# 1.载入包
rm(list=ls()) # 清空变量
library(oligo)
library(GEOquery)
# if (!requireNamespace("BiocManager", quietly = TRUE))
# install.packages("BiocManager")
#
# BiocManager::install("oligo")
# BiocManager::install("GEOquery")
# 2.下载原始文件
# 以GSE156199为例
gse_id <- 'GSE156199'
setwd("/Users/zhengxueming/scripts/R_scripts/test/")
baseDir <- "/Users/zhengxueming/scripts/R_scripts/test/"
getGEOSuppFiles(gse_id, makeDirectory = TRUE, baseDir = baseDir,
fetch_files = TRUE, filter_regex = NULL)
如果是压缩文件,需要先解压到当前文件夹。
# 3. 得到原始数据
workDir <- file.path(baseDir, gse_id)
celfiles <- list.files(workDir, "\\.gz$") # 匹配以.gz 结尾的文件。
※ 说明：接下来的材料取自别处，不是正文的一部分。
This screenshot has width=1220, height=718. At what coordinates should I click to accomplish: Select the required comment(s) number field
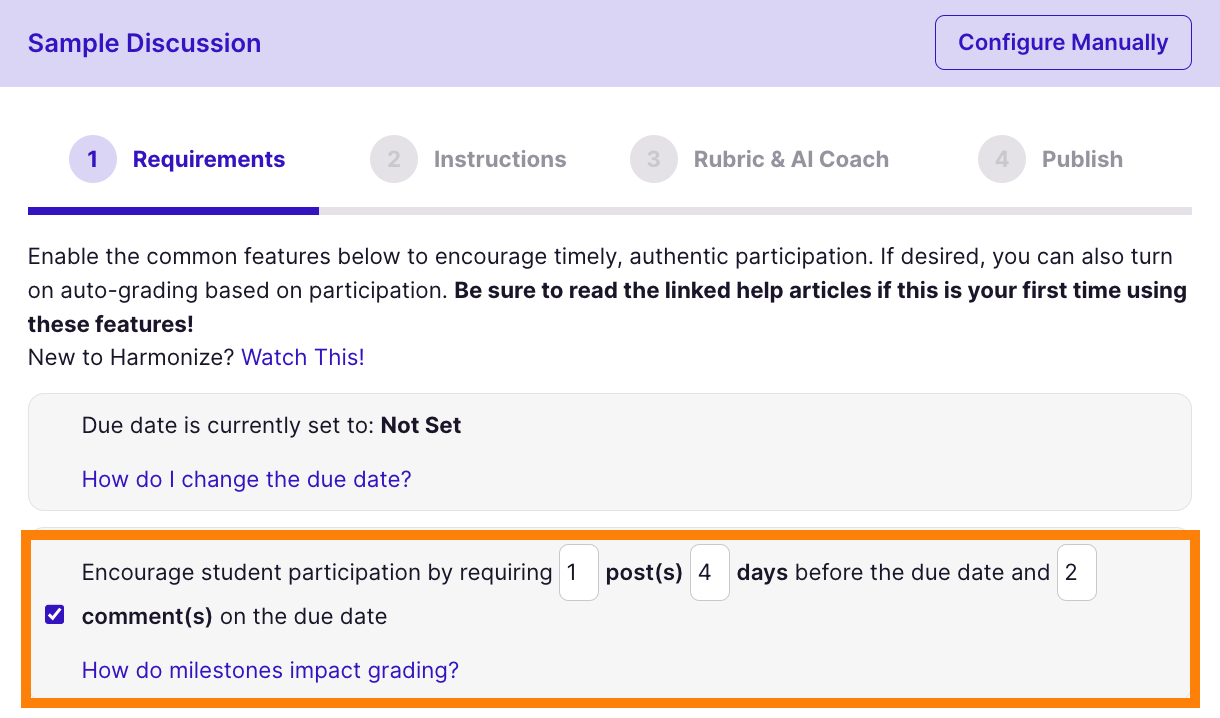(1076, 573)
data.raw <- read.celfiles(filenames = file.path(workDir, celfiles))
# read.xysfiles (NimbleGen芯片)
class(data.raw) # "GeneFeatureSet"
# 4. 芯片质量评估
fit <- fitProbeLevelModel(data.raw)
# 按样本名画图,可以给不同分组标记不同颜色
groups <- c("group1","group1","group2","group2")
boxplot(fit, names = NA, col = as.factor(groups))
legend("topright", legend = unique(groups), fill = as.factor(unique(groups)),
box.col = NA, bg = "white", inset = 0.01)
par(mfrow = c(2, 2))
MAplot(data.raw, pairs = FALSE)
# 5.表达量计算
data.eset <- rma(data.raw) # rma算法,返回值经过log2变换
## Background correcting
## Normalizing
## Calculating Expression
class(data.eset) #ExpressionSet 对象
data.exprs <- exprs(data.eset) #得到表达矩阵
class(data.exprs) # matrix" "array"
sample.names <- colnames(data.exprs) # sample name
probe_ids <- rownames(data.exprs) # probe id
# 6.和GEO下载的处理后表达矩阵比较
# 下载得到表达矩阵
library(GEOquery)
gse <- getGEO('GSE156199',getGPL = FALSE) # 同时下载了GPL文件
exprSet <- exprs(gse[[1]]) # 基因表达矩阵
# 比较
dim(exprSet)
dim(data.exprs)
exprSet[1:5,1:4]
data.exprs[1:5,1:4]
summary(exprSet)
summary(data.exprs)
# sessionInfo()